If you have never felt anxiety in the slightest way, I’m sure it must be hard to understand. It’s invisible… it’s all in the person’s mind. You may see someone shaking, breathing quickly, looking down, rigid and uneasy. They just look uncomfortable, quiet and distant and you think “they’re just shy” or “they’re just nervous”. What you don’t realise is just how much angst is going on in that person’s mind. A whirlwind of negative thoughts and feelings… almost unbearable. And nobody can see it except the person experiencing it. Whatever visible reaction your body has to anxiety is NOTHING compared to what people can’t see.
I was at an event this week and for once I felt confident. I felt good about myself. I felt like I was doing okay. Then out of nowhere I had someone come up to me, someone who barely knows me, and they said in an overly loud and dramatic way something along the lines of “Don’t you look SO NERVOUS. You look TERRIFIED”. As soon as those words came out of her mouth, I was in shock and my confidence dropped in an instant. I immediately went into a cloud in my head, with those words stuck to me like nothing else and suddenly I felt so self-conscious, and so out of place. It took that split second, a few comments to have me go from feeling really good, to feeling so low.
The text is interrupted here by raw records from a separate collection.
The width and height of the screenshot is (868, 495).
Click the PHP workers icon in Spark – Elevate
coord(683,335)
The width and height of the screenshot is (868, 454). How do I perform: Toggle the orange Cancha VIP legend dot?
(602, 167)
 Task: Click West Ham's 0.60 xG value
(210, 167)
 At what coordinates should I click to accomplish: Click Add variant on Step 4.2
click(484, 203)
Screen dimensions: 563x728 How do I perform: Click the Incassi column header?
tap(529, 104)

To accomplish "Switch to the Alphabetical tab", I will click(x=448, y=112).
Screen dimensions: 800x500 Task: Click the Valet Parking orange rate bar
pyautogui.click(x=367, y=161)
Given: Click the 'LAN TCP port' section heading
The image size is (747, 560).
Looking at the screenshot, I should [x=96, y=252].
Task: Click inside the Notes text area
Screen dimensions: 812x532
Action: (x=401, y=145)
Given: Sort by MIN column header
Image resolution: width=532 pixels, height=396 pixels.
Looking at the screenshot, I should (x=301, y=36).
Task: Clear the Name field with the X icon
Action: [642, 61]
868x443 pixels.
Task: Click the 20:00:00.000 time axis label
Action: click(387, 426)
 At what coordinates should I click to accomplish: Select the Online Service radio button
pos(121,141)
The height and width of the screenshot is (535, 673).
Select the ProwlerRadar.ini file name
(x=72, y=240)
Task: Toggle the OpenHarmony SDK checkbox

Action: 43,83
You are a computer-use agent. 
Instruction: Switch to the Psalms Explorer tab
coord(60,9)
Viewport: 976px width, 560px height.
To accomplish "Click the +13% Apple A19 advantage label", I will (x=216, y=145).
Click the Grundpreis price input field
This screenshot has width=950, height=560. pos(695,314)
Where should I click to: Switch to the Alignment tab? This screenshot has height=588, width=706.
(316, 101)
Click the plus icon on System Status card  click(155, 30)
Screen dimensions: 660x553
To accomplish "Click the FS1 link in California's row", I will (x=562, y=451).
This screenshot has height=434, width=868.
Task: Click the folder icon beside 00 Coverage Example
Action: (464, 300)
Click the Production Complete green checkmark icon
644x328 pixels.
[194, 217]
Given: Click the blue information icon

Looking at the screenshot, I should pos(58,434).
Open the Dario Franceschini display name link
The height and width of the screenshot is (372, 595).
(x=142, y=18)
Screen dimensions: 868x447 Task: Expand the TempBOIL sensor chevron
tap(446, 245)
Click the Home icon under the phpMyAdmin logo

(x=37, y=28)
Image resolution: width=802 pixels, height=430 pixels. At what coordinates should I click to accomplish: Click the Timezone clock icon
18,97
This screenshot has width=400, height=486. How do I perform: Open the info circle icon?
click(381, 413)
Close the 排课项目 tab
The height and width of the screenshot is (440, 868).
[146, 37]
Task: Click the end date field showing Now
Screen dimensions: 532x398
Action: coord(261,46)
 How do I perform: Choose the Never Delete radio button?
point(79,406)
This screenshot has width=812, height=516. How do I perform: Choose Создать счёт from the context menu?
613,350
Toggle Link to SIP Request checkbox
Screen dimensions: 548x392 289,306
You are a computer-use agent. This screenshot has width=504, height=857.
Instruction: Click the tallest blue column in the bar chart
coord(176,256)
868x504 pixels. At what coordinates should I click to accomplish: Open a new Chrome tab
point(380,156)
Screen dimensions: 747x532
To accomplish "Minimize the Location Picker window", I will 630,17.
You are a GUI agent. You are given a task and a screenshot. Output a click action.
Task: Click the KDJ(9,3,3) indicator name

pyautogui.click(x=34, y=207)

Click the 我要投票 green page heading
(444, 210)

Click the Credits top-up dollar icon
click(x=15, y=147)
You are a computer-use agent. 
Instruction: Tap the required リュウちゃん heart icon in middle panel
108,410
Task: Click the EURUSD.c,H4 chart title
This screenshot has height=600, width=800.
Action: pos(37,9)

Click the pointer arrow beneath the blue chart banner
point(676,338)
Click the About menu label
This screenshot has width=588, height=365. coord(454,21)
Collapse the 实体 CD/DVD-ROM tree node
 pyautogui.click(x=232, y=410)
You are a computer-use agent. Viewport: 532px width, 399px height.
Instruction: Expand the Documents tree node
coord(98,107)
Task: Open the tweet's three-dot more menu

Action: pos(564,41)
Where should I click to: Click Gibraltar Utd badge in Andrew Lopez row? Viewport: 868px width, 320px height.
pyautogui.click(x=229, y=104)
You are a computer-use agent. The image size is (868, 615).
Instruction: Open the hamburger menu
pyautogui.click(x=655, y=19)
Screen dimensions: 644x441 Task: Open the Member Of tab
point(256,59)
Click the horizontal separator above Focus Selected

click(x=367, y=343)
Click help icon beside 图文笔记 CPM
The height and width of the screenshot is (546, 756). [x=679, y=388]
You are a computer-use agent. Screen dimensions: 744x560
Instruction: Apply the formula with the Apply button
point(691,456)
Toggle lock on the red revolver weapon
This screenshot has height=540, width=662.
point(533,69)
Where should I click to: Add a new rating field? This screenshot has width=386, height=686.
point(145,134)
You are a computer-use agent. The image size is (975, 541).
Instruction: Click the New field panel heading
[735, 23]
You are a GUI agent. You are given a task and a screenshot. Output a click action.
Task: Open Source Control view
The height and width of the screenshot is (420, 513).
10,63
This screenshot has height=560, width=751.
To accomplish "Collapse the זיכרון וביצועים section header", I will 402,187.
I tried to stick around, to push myself to keep going and stay there. But the whole time I felt like I was about to break. So I left, and had an anxiety attack as soon as I got to the safety of my car where nobody could see me.
That whole situation really got to me. I couldn’t understand the thought process behind telling someone something so negative out of nowhere. Is it ever appropriate to tell someone you barely know that they look scared? How do people think it’s okay to do that? It’s happened to me before… a few years ago. I had someone who when meeting me for the first time, just after shaking my hand, they asked me in front of everyone else standing around “Are you sick? You’re really quiet”. Back then I was stronger, so it just made me really angry and I walked away. People can be so insensitive.
Those who don’t have anxiety don’t seem to realise the power of words. The harm in such simple sentences. I would never consider telling someone to their face when first meeting that they looked a certain way that was negative, let alone in front of other people. You just never know what someone might be going through.
I guess I just don’t want people to always think of me as “shy and quiet”. I hate those words more than anything. Because I’m not those words… they don’t define me. They don’t describe the person I am when I’m with the people I’m most comfortable around. Anxiety almost forces me to be that way… it hurts my confidence. It makes me sensitive to words and actions. It makes me afraid. It’s not who I am though. People make assumptions about who you are by what they see on the outside, before thinking about what you might be like on the inside.